The glitz and glam of the rich Banarasis interwoven with the tears of weavers who fasted thirty days a year would have looked incomplete without the painful shrieks of the debilitated hijra who would have been forty had they been a year older.

The gathering of such beggars in a banquet worth the name would give Diwali the real festive fervour it decreed, with a festival of such grand opulence to be celebrated with the ignoble lack of verity from its participants.
How could the barfi taste sweet if not for the bitter aftertaste that the karela pak gave as an appetiser? How could Hemanta Mukhopadhyay rise out of his grave had RD Burman not provided the entree to Rupam Islam’s rich-baked soiree?

To evoke such details as those that remained would have isolated Diwali to become the giant churner of merchandise and apparel it had become all over the world.
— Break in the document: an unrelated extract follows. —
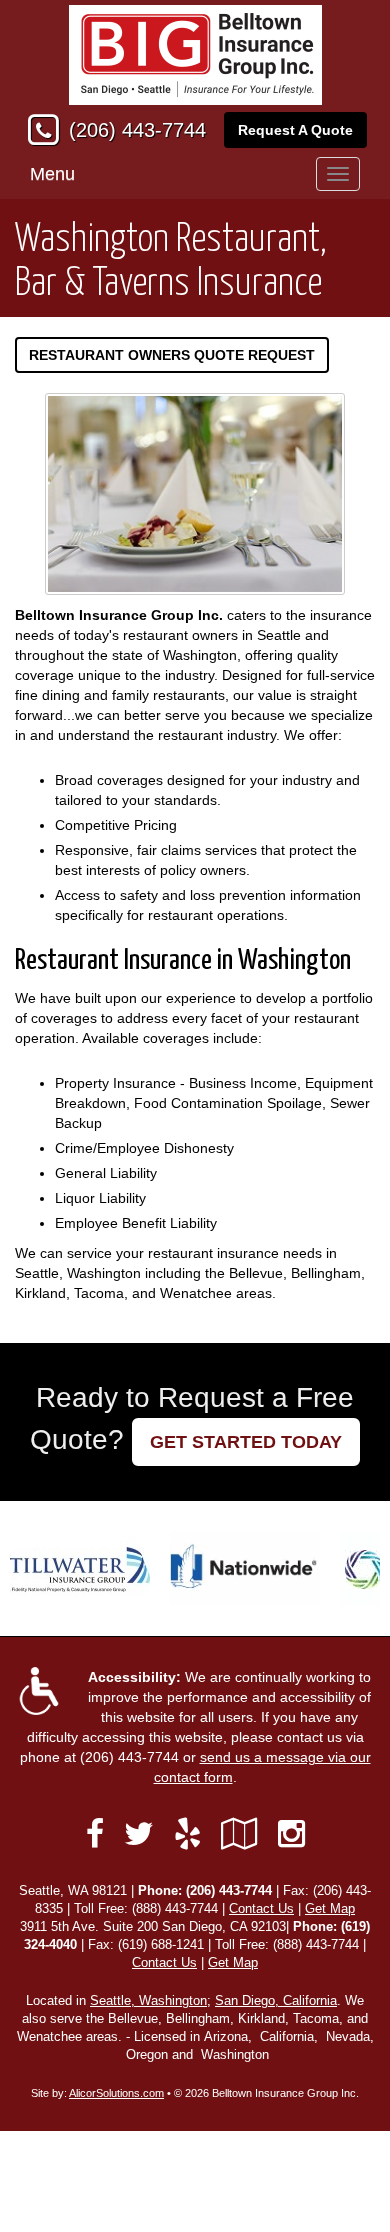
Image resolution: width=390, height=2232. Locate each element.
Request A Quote (295, 130)
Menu (52, 174)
India, that is Hindu, that was Sindhu, that had been Indus, would curl its lips in derision at the appendage such displays of austerity signalled.
Of Mughlai Paranthas, Egg Rolls and Vegetable Chops
How else could the Bengali show her condescension to the Telugu if not by welcoming the latter with Jibananda Das’ least-quoted, most-reviled poems written for another country, another time? Such thoughts had no place in the pandal teeming with revellers keen on forgetting everything immaterial and gorging on the best that Roll Call, Kolkata Corner and Daawat-e-Bangla had to offer.

Flowing between courses and negating appearances for a warmth seldom seen by those wearing the oft-mentioned Banarasi, one wondered if the joy of Diwali was not despoiled by the ostentatious display that such poverty often brought.
The maimed hijra had to be celebrated in order to taste the Mughlai Parantha and the polio-stricken child beggar with a blinded eye, the rump of a left leg and unwashed hair had to be ignored with a deft look to the other side of the road where the phuchka seller lie in wait. You had to go to Ameerpet to see the Sikhs who still stayed aloof from Canada.